Posted by on 20 January 2013 - 09:53 PM

Someone please correct me if I'm wrong, but I remember hearing (or reading on here maybe) that if someone with NCGI continues to eat a high gluten diet, they could still suffer some damage in the small intestine from all the aggravation from the gluten, and eventually lead to leaky gut issues. Is that true? Just making sure I have my facts straight...
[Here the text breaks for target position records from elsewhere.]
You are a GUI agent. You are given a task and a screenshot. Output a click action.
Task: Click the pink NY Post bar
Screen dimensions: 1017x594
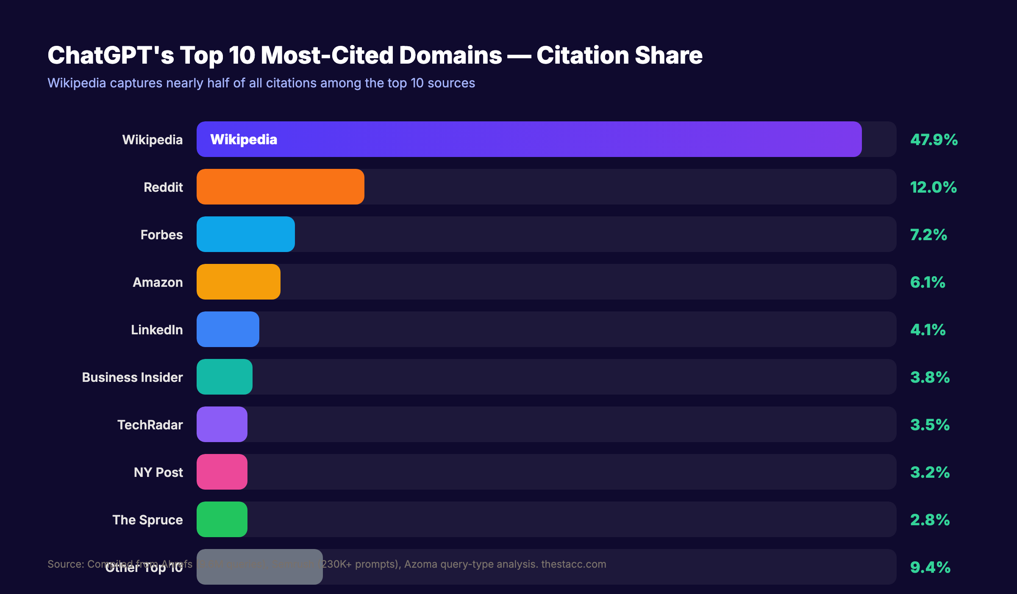[x=221, y=471]
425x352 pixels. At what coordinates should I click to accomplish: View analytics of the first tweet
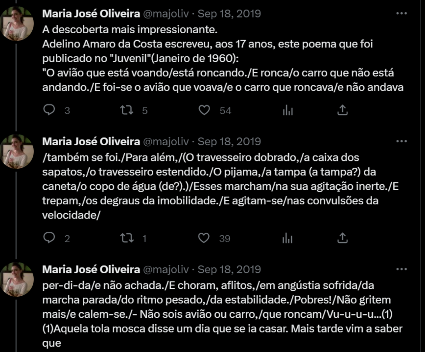pos(287,110)
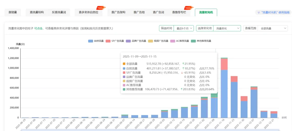Select the 反查流量词 tab
This screenshot has width=292, height=131.
(59, 12)
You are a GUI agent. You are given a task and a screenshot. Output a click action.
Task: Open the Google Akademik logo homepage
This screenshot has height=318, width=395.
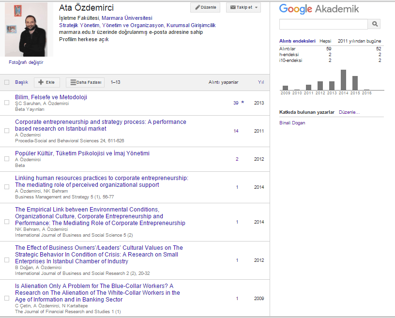coord(319,9)
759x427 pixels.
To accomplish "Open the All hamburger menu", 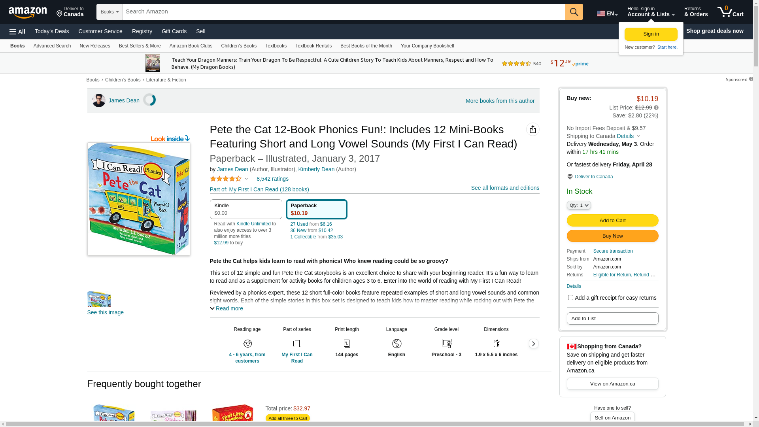I will pyautogui.click(x=17, y=31).
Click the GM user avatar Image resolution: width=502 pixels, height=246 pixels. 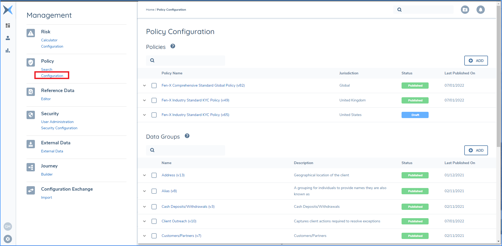pos(8,226)
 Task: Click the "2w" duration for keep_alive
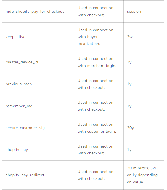coord(130,37)

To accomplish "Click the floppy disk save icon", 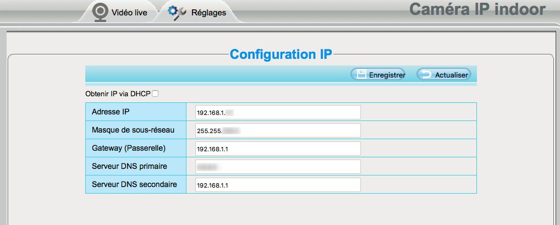I will click(x=361, y=74).
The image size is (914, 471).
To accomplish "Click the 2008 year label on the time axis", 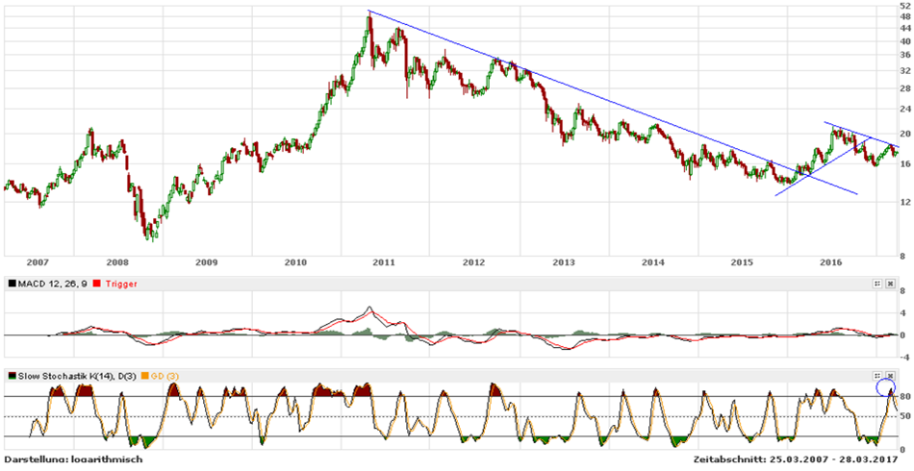I will [x=116, y=260].
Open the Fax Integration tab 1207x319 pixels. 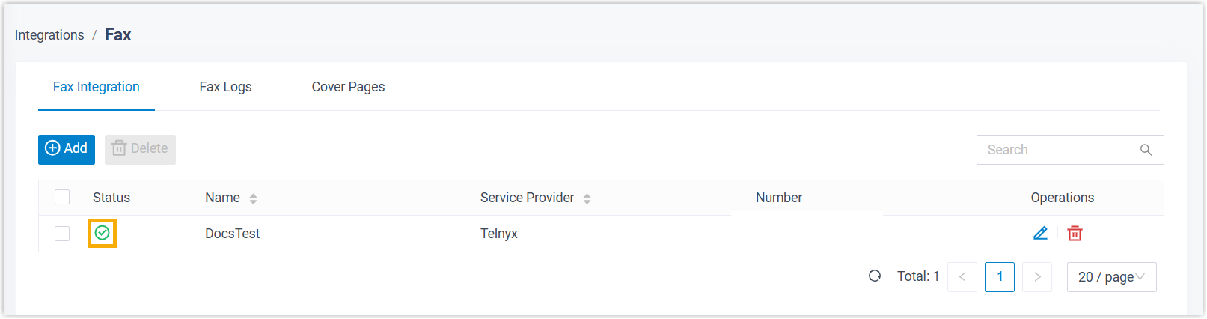97,87
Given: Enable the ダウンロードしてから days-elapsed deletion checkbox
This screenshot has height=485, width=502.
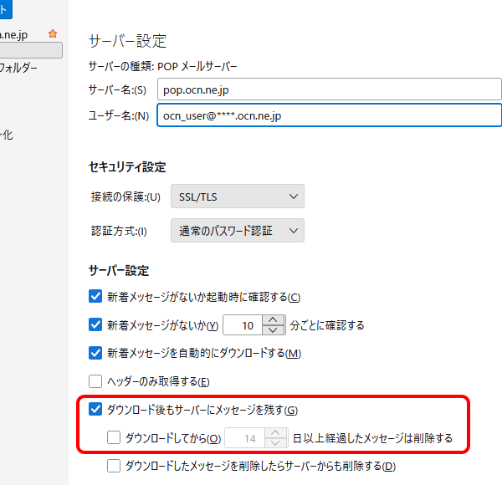Looking at the screenshot, I should coord(114,437).
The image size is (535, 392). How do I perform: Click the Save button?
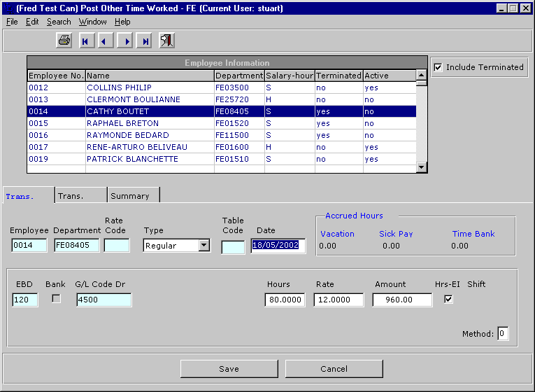(229, 369)
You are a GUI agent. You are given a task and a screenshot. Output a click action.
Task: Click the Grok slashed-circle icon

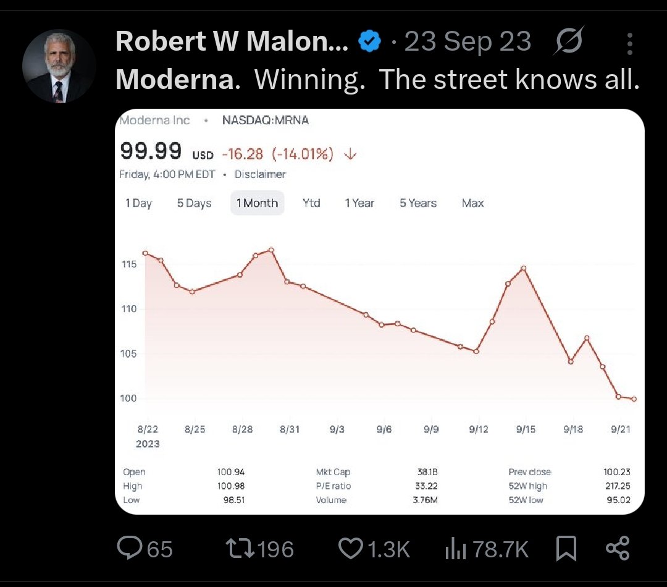pyautogui.click(x=568, y=42)
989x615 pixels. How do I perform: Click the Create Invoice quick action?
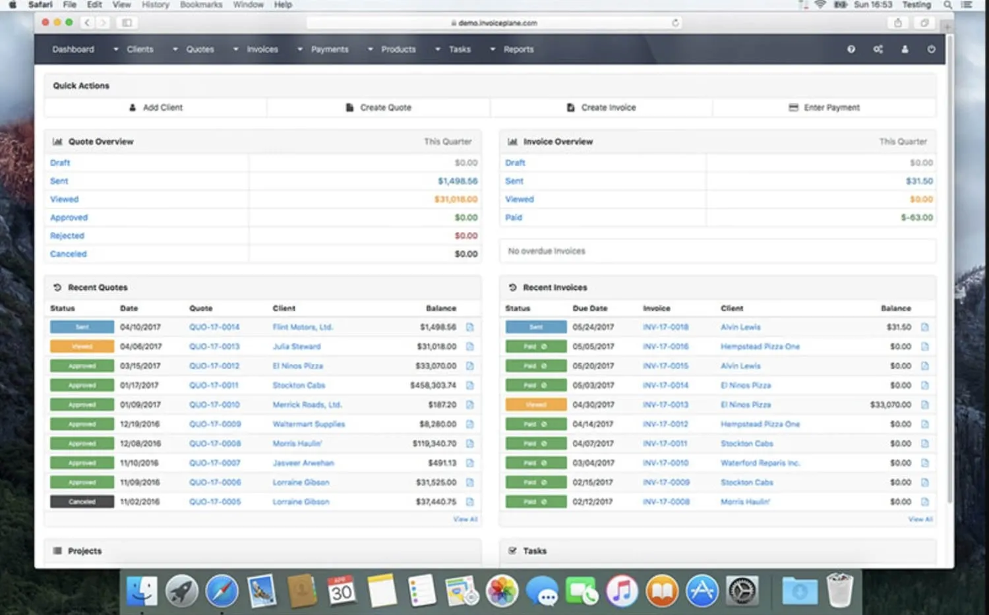(x=601, y=107)
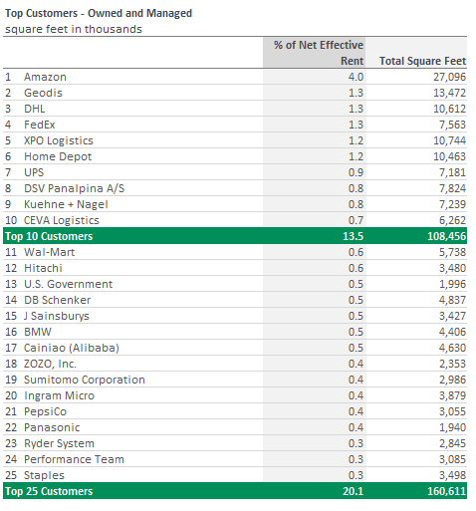Select the Staples customer entry
The image size is (476, 511).
44,475
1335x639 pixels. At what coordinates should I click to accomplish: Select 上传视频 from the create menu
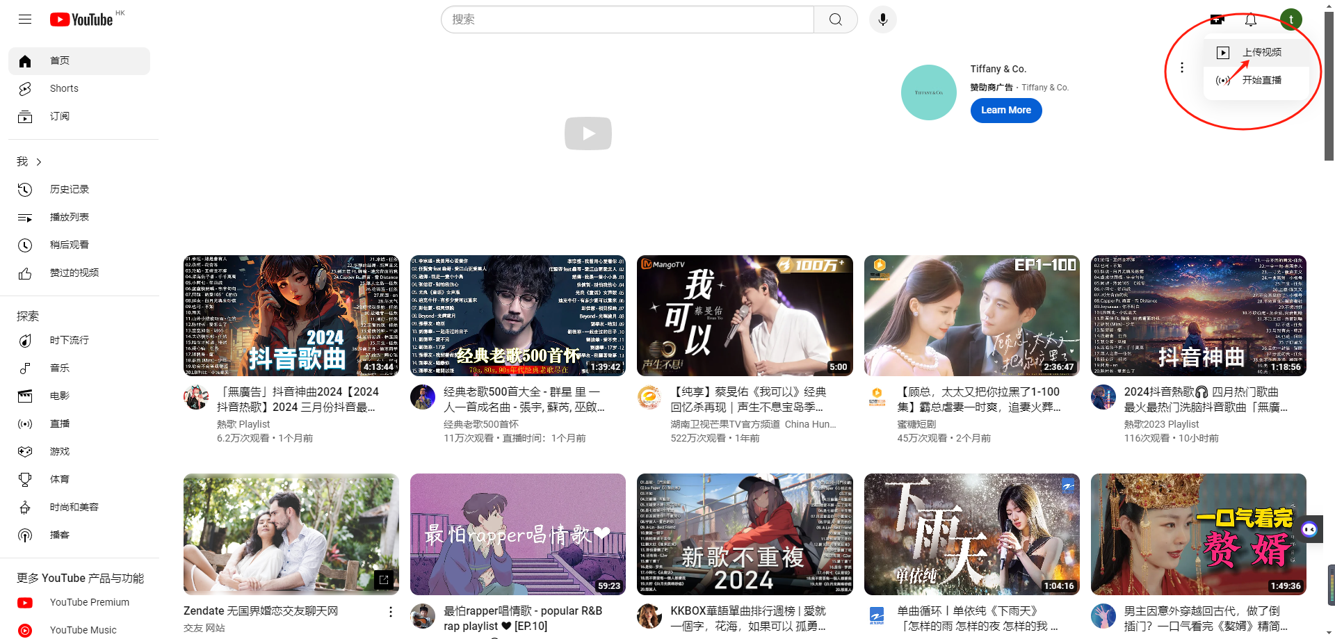click(1261, 53)
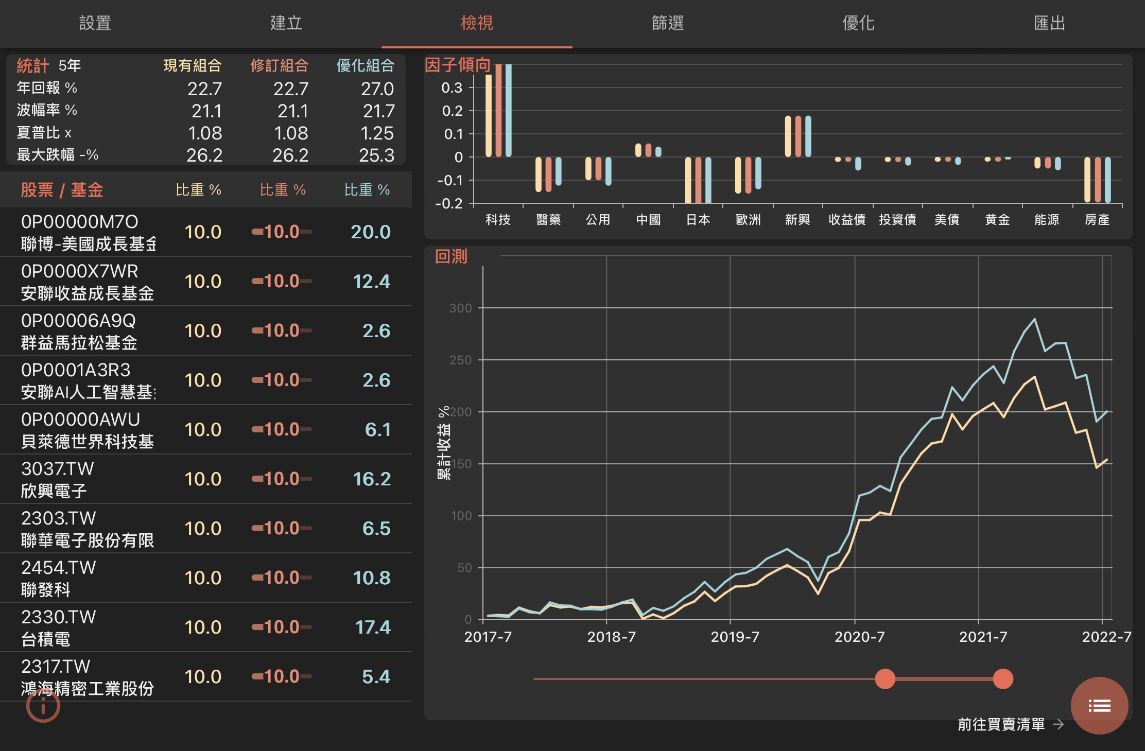Select the 優化 tab

[858, 23]
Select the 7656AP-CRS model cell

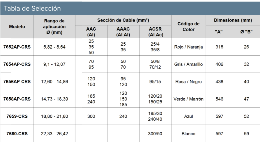[x=17, y=81]
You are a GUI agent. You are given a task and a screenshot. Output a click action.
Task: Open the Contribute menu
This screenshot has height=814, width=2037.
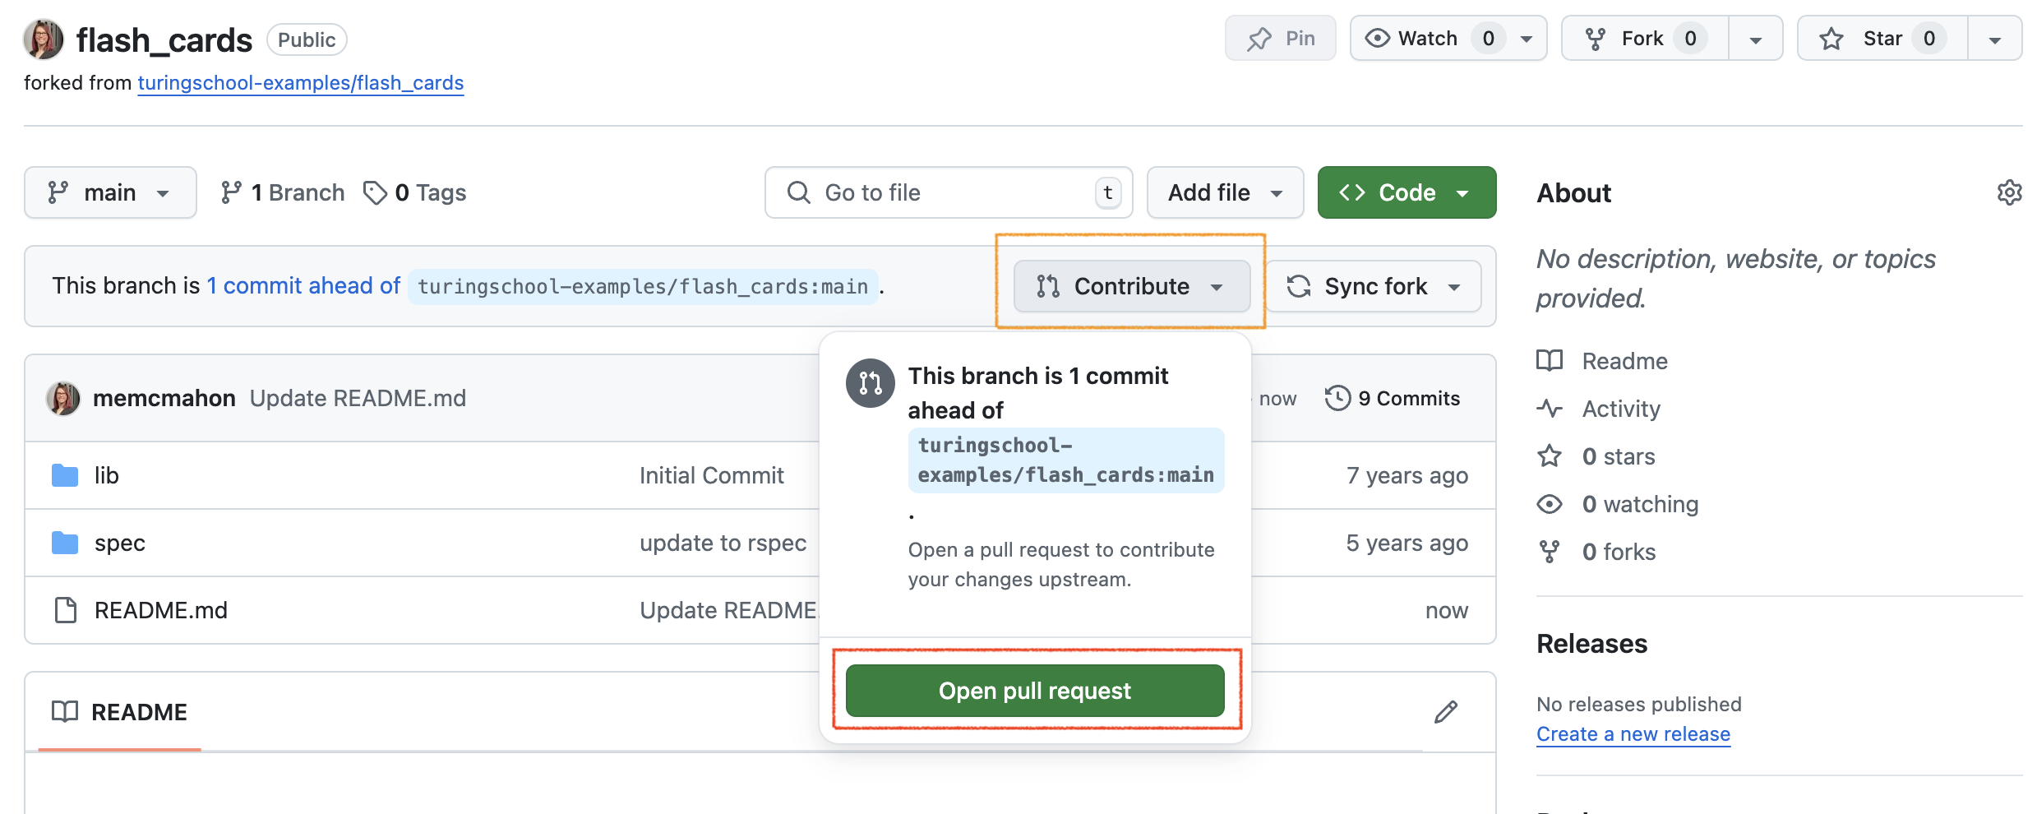(1131, 286)
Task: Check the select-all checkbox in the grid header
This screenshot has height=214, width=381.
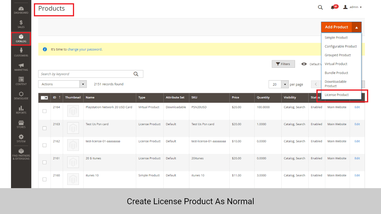Action: point(43,97)
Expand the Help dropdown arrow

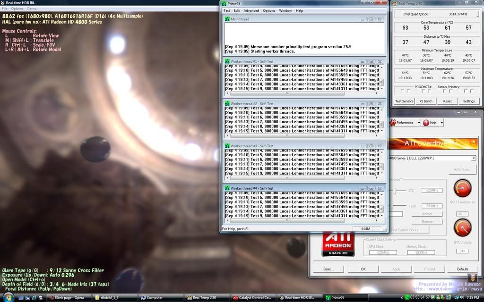(441, 123)

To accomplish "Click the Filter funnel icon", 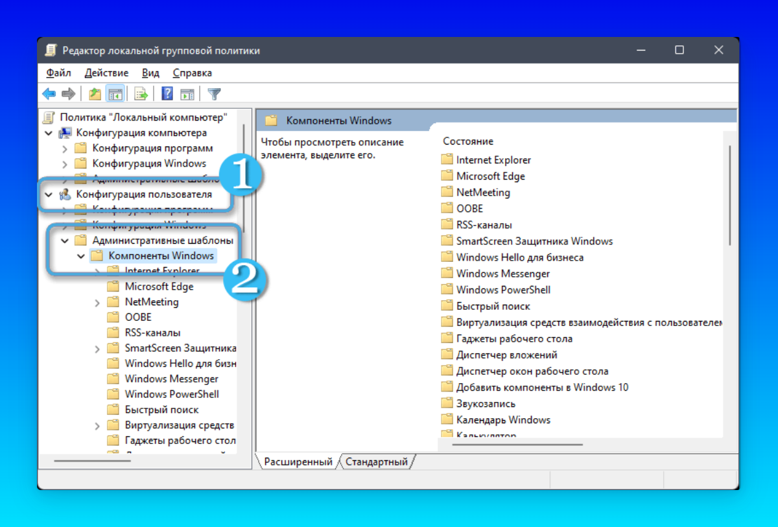I will coord(214,94).
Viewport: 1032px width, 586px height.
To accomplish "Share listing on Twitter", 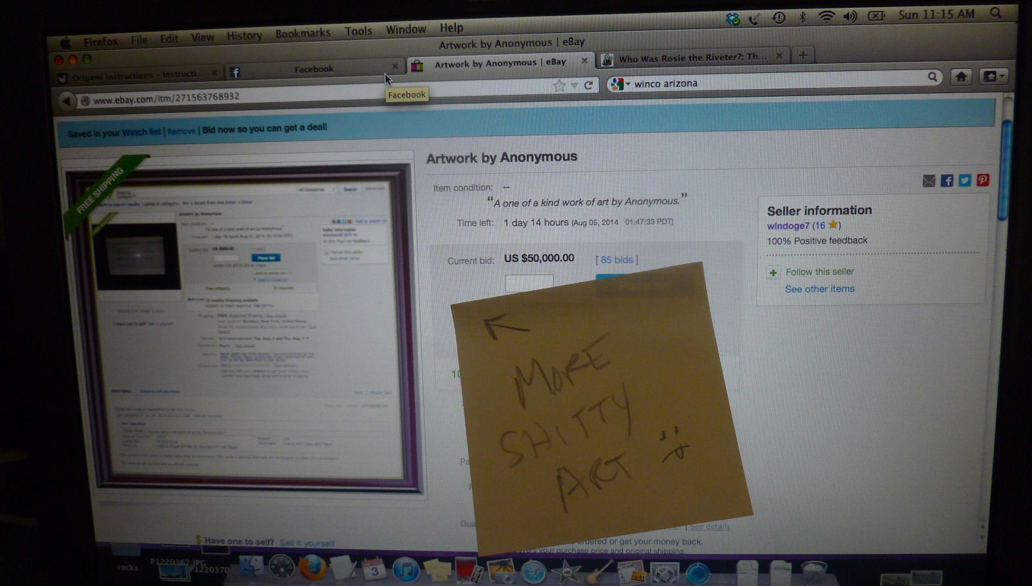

Giggleburger - it definitely sounds more of a mental thing, especially in social settings. Sure, its weird for all of us at first to not be included in all the seemingly wonderful things when we're out with gluten eaters, but you get over it. The more casual you are with "Thats ok, I cant eat gluten" the less of an issue it is. My sister is self-diagnosed NCGI, and everyone has accepted it and she's now completely gluten free. There are some great apps for smartphones that show you the places to eat in your area that offer gluten free options - there may be more than you think. Try "Gluten Free Registry" (its free) and you can check it out. At the end of the day, you have to make an active personal choice about doing what your body wants you to do, or what your social life suggests that you do.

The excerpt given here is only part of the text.